Published:Monday | October 6, 2014 | 1:47 PMAdrian Frater

Western Bureau:

Despite arresting some nine alleged drug runners within the last 11 days, the St Elizabeth police say they are not properly equipped to blunt unwelcome incursions by Central American smugglers.

"The entire south(-west) coast from Alligator Pond (St Elizabeth) down to Whitehouse (Westmoreland) is pretty much wide open to these drug traffickers," said Deputy Superintendent of Police Paul Bernard, the operations officer for the St Elizabeth Police Division, albeit noting that the police have three marine bases in the area.

According to Bernard, the smugglers, who are mostly from Costa Rica, are equipped with much better boats than the local police and clearly have more petrol at their disposal.

"Their (the drug smugglers) boats normally have 200 horse-power engines, while our boats have much smaller engines," he said.

PRIMARY PLAYERS

Unlike former years when the vast majority of the smugglers entering Jamaican waters were from Nicaragua, Haiti and Honduras, Bernard said Costa Ricans are taking over as the primary players in ganja smuggling.

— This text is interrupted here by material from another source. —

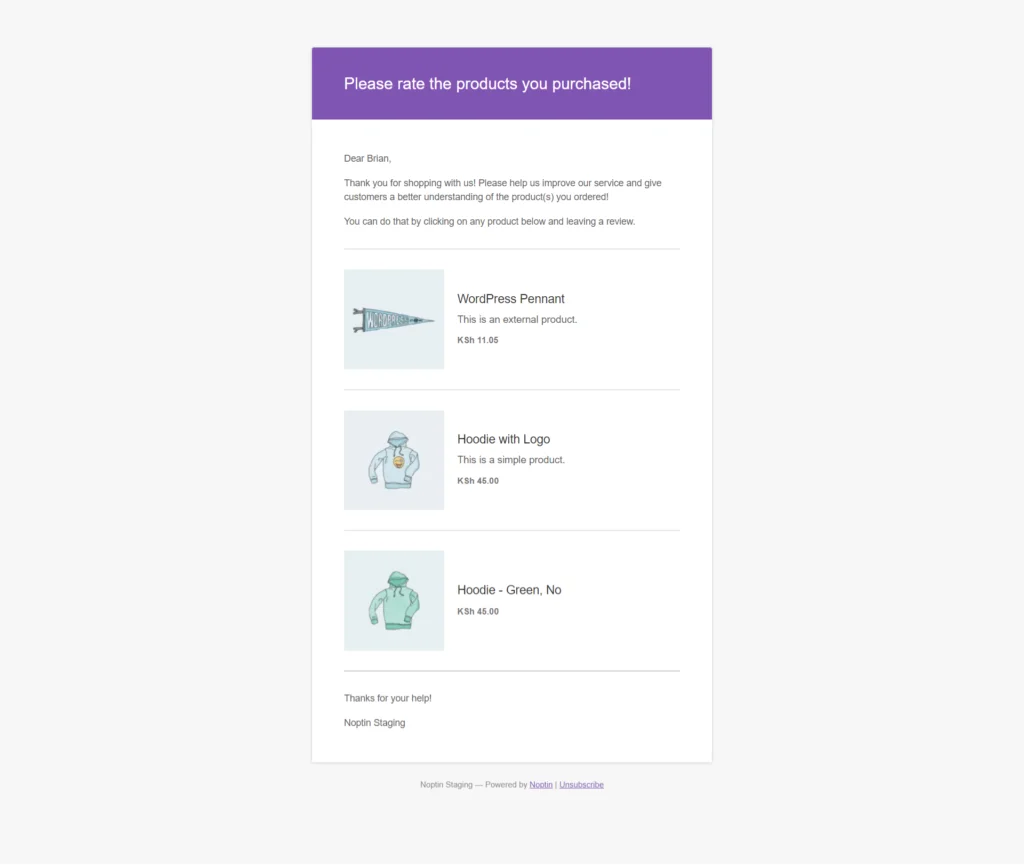Click the KSh 11.05 price
The image size is (1024, 865).
[x=477, y=340]
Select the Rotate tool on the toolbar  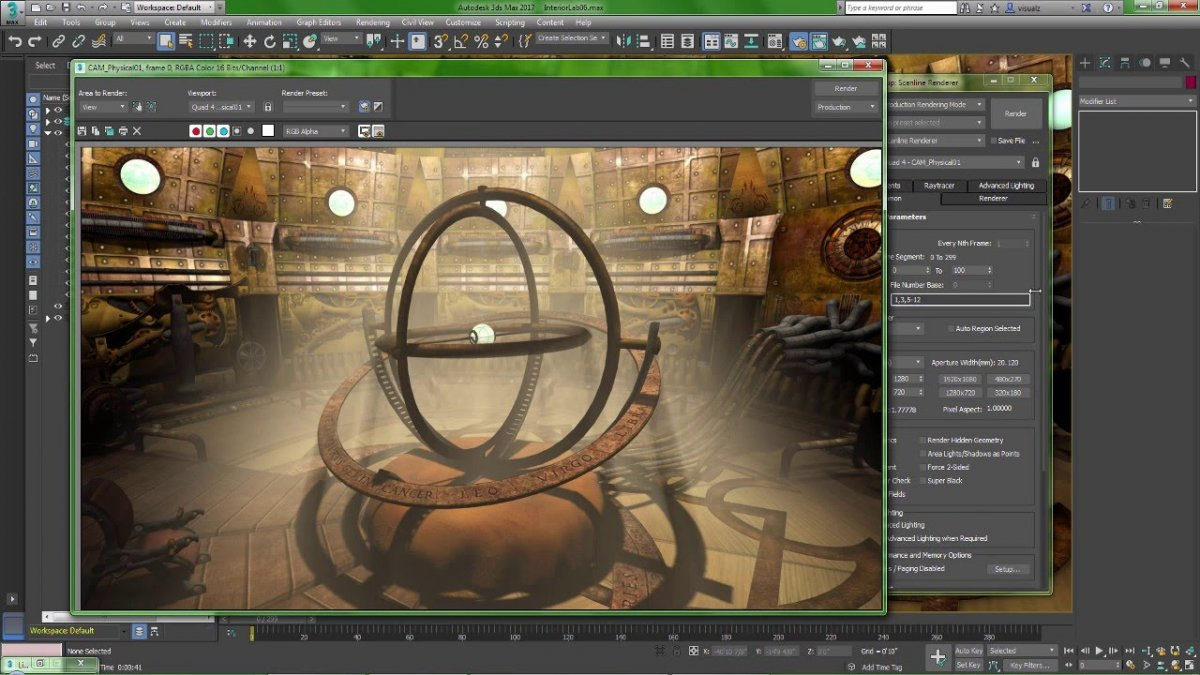tap(268, 41)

Bernard also said that, unlike their predecessors, the Costa Ricans are not interested in the fearsome guns-for-drugs trade, which has been a nightmare for law enforcement in recent years.

"Our intelligence is suggesting that the Costa Ricans are all about drug smuggling ... . They bring in money and take out ganja ... although we understand that they sometimes bring in cocaine."

In their most recent encounter with the smugglers, the St Elizabeth police nabbed four Costa Ricans and a Honduran national, who had entered the island illegally in the Treasure Beach area. The men, who were arrested for illegal entry, subsequently confessed that they were on an illegal ganja-smuggling mission, The Gleaner has been told.

Prior to Sunday's incident, the police arrested four central American men - two Costa Ricans and two Nicaraguans - on September 24. The men, who were held at Ocean Beach in south St Elizabeth, were charged with illegal entry after it was discovered that they had no travel documents.

After pleading guilty to the charges when they appeared in the Black River Resident Magistrate's Court, the quartet was order deported by the presiding magistrate. The five men who were arrested on Sunday are expected to face a similar fate.